Reproduce verbatim the passage of the essay on the comic medium, below, that opens with the words containing "In Writing for" and closes with "particular sections explored.".

» EXTRACT TO READ:
--- --- ---
Reader Controlled Art 1


The Strength of the Comic Medium

By Bevan Thomas

In his screenwriting guidebook Story, award-winning screenwriter Robert McKee discusses the relative strengths of various storytelling mediums, and deduces that live theatre is the medium best-suited for detailed dialogue, novels and short stories for character introspection, and movies for visual subtext observed by witnessing characters’ behaviour and their environment as opposed to what they say or think. It’s an interesting theory, and certainly novels allow us smooth access to characters’ thoughts in a way no other medium does, while movies and television display a private and highly visual world and plays are certainly primarily about conversation and monologues. There are, of course, exceptions such as the movie My Dinner with Andre, which entirely consists of two people discussing philosophy in a restaurant, or the television show Dexter, which makes extensive use of a voice-over narrations to get inside the protagonist’s head. However, despite such productions, McKee’s analysis rings-true as a general overview, if not as all-encompassing as he implies.

What then is the storytelling specialty of comic books?

In Writing for Comics, prominent comic author Alan Moore comments that comic books can combine a movie’s visual subtext with a novel’s ability to be experienced at whatever pace the reader desires, which opens up the possibility for complexity and reference that movies lack. One comic book where this is prominently displayed is in Legends in Exile, the first collection in Bill Willingham’s Fables series. In that story, a detective investigates a murder, and prowls the crime scene to study everything there. At the end of the story, the detective explains the whole mystery in true “drawing-room mystery” style and as he does so, images from the crime scene are shown with the significance of particular sections explored.
--- --- ---
» DATA PROVIDED:

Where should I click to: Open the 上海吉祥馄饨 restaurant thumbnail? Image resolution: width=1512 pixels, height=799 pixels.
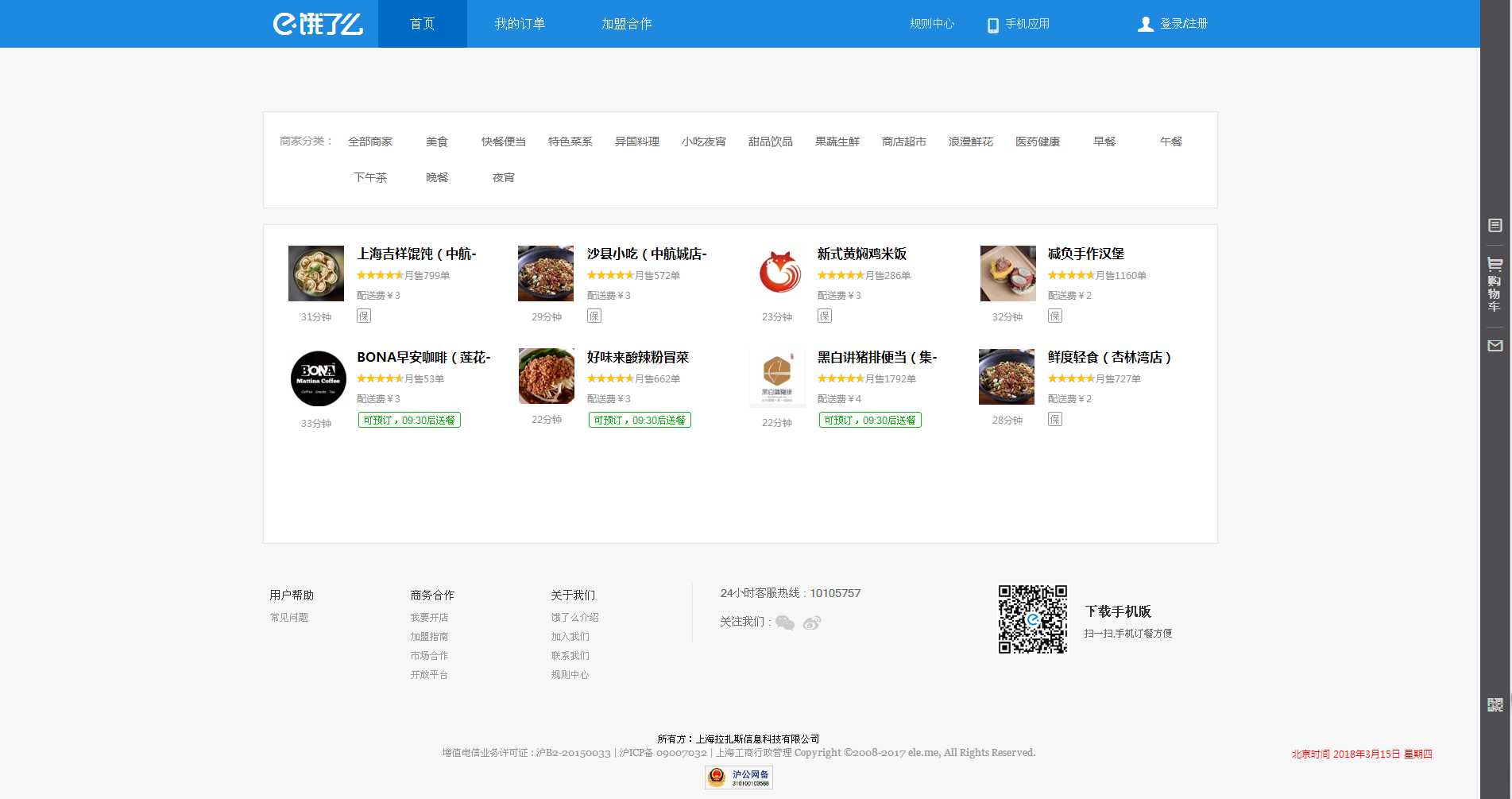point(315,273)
--- --- ---
» FULL SOLUTION:
In Writing for Comics, prominent comic author Alan Moore comments that comic books can combine a movie’s visual subtext with a novel’s ability to be experienced at whatever pace the reader desires, which opens up the possibility for complexity and reference that movies lack. One comic book where this is prominently displayed is in Legends in Exile, the first collection in Bill Willingham’s Fables series. In that story, a detective investigates a murder, and prowls the crime scene to study everything there. At the end of the story, the detective explains the whole mystery in true “drawing-room mystery” style and as he does so, images from the crime scene are shown with the significance of particular sections explored.